СБОРКА POL II С ТРАНСКРИПЦИОННЫМ ОБОРУДОВАНИЕМ

Эти исследования показали, что механизм транскрипции активно взаимодействует с промоторной ДНК между положениями -43 и +24 по отношению к сайту начала транскрипции. Две субъединицы РНК Pol II (Rpb1 и 2) образуют обширные взаимодействия с ДНК на протяжении более 60 п.н. TFIIB и малая субъединица TFIIF (TFIIF β ) оба взаимодействуют с ДНК по обе стороны от ТАТА, а большая субъединица TFIIF взаимодействует с ДНК ниже ТАТА. TFIIE взаимодействует с промоторной ДНК прямо перед сайтом начала транскрипции, в то время как субъединица хеликазы TFIIH взаимодействует ниже и, возможно, выше места начала транскрипции.
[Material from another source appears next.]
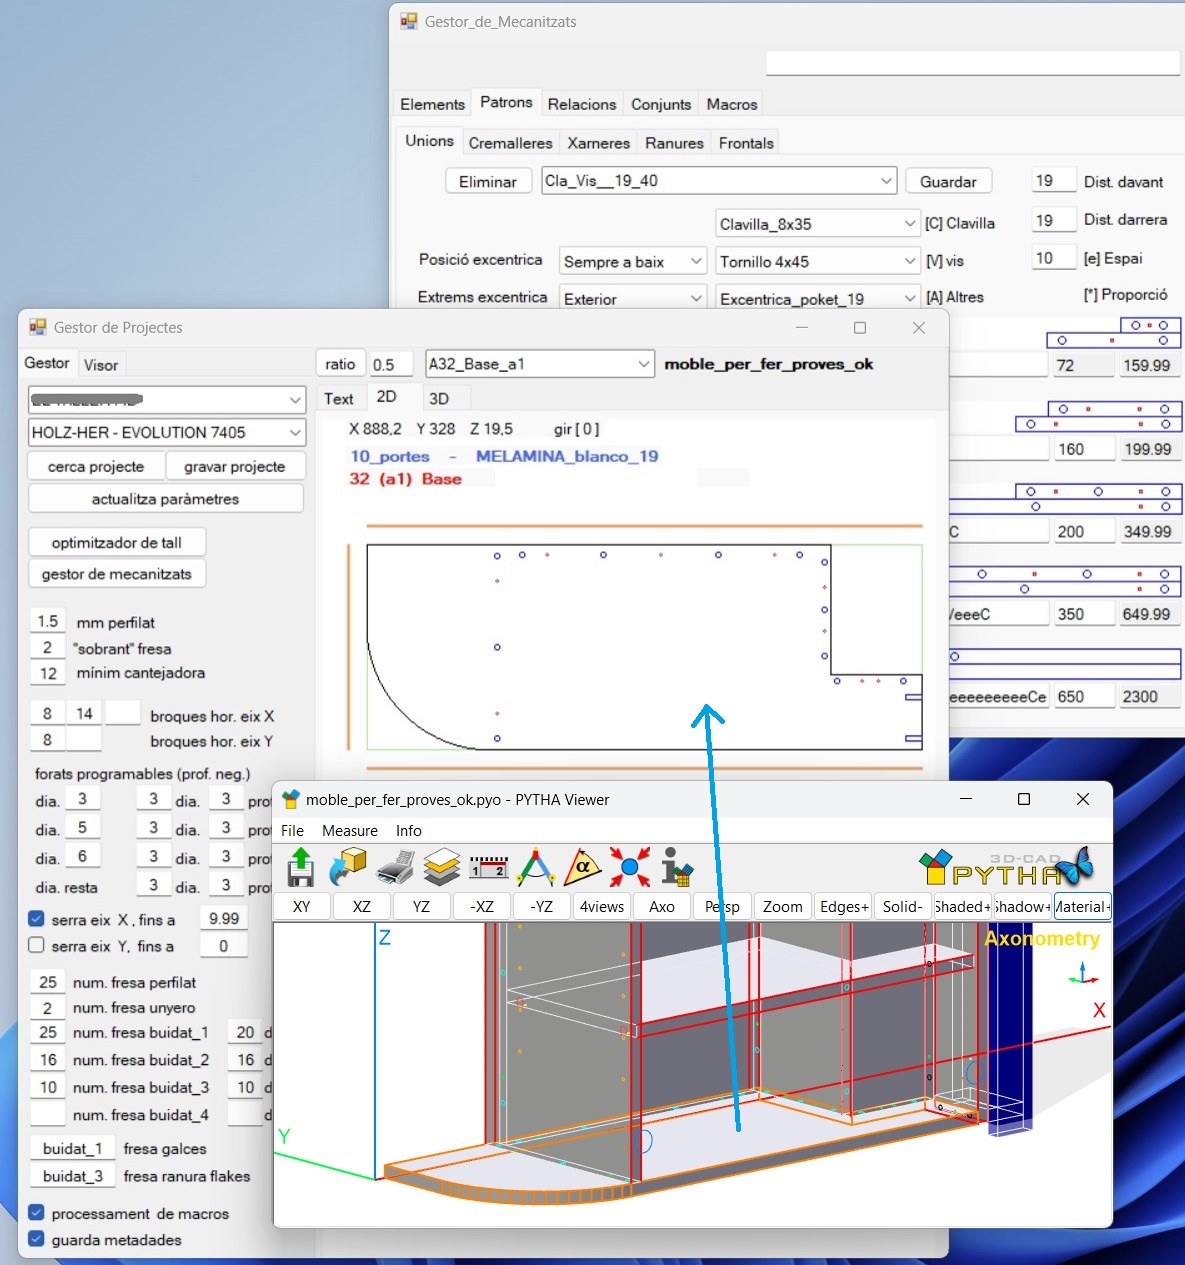Click the info icon in PYTHA toolbar
The image size is (1185, 1265).
[x=677, y=867]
Pol II и TFIIF взаимодействуют на расширенной поверхности: TFIIF связывает Pol II как гетеромер и содержит две субъединицы, которые сохраняются у человека, насекомых и дрожжей, называемые Tfg1 и Tfg2 у дрожжей (Rap74 и Rap30 у людей). N-концы обеих консервативных субъединиц образуют домен димеризации, а С-концы обеих субъединиц представляют собой домены в виде крылатых спиралей. Структура Pol II только с субъединицей Tfg2 предполагает связывание Tfg2 с удлиненной областью зажима и связывание Tfg1 с Rpb4/7.

ОТКРЫТОЕ КОМПЛЕКСООБРАЗОВАНИЕ И САЙТ НАЧАЛА ТРАНСКРИПЦИИ

Выбор сайта начала транскрипции: на ТАТА-содержащих промоторах у позвоночных и дрозофилы сайт начала транскрипции расположен примерно на 30 п.н. ниже по течению от начала последовательности ТАТА. Модель, объясняющая сайт инициации транскрипции у высших эукариот, может заключаться в том, что связывание TFIIB как с Pol II, так и с промоторной ДНК устанавливает расстояние, необходимое для прохождения ДНК от сайта связывания TFIIB на Pol II к активному сайту фермента.

ССЫЛКА

Структура и механизм механизма транскрипции РНК-полимеразы II: Стивен Хан, 24 августа 2005 г.

@SanjuktaGhosh, возможно, вам не нужна книга после прочтения этого :)
@SanjuktaGhosh, если вы сосредоточены только на начальном этапе, это может быть полезно. Если хотите, я могу опубликовать это как отдельный ответ.
Нет, все в порядке. Я пройду по ссылке.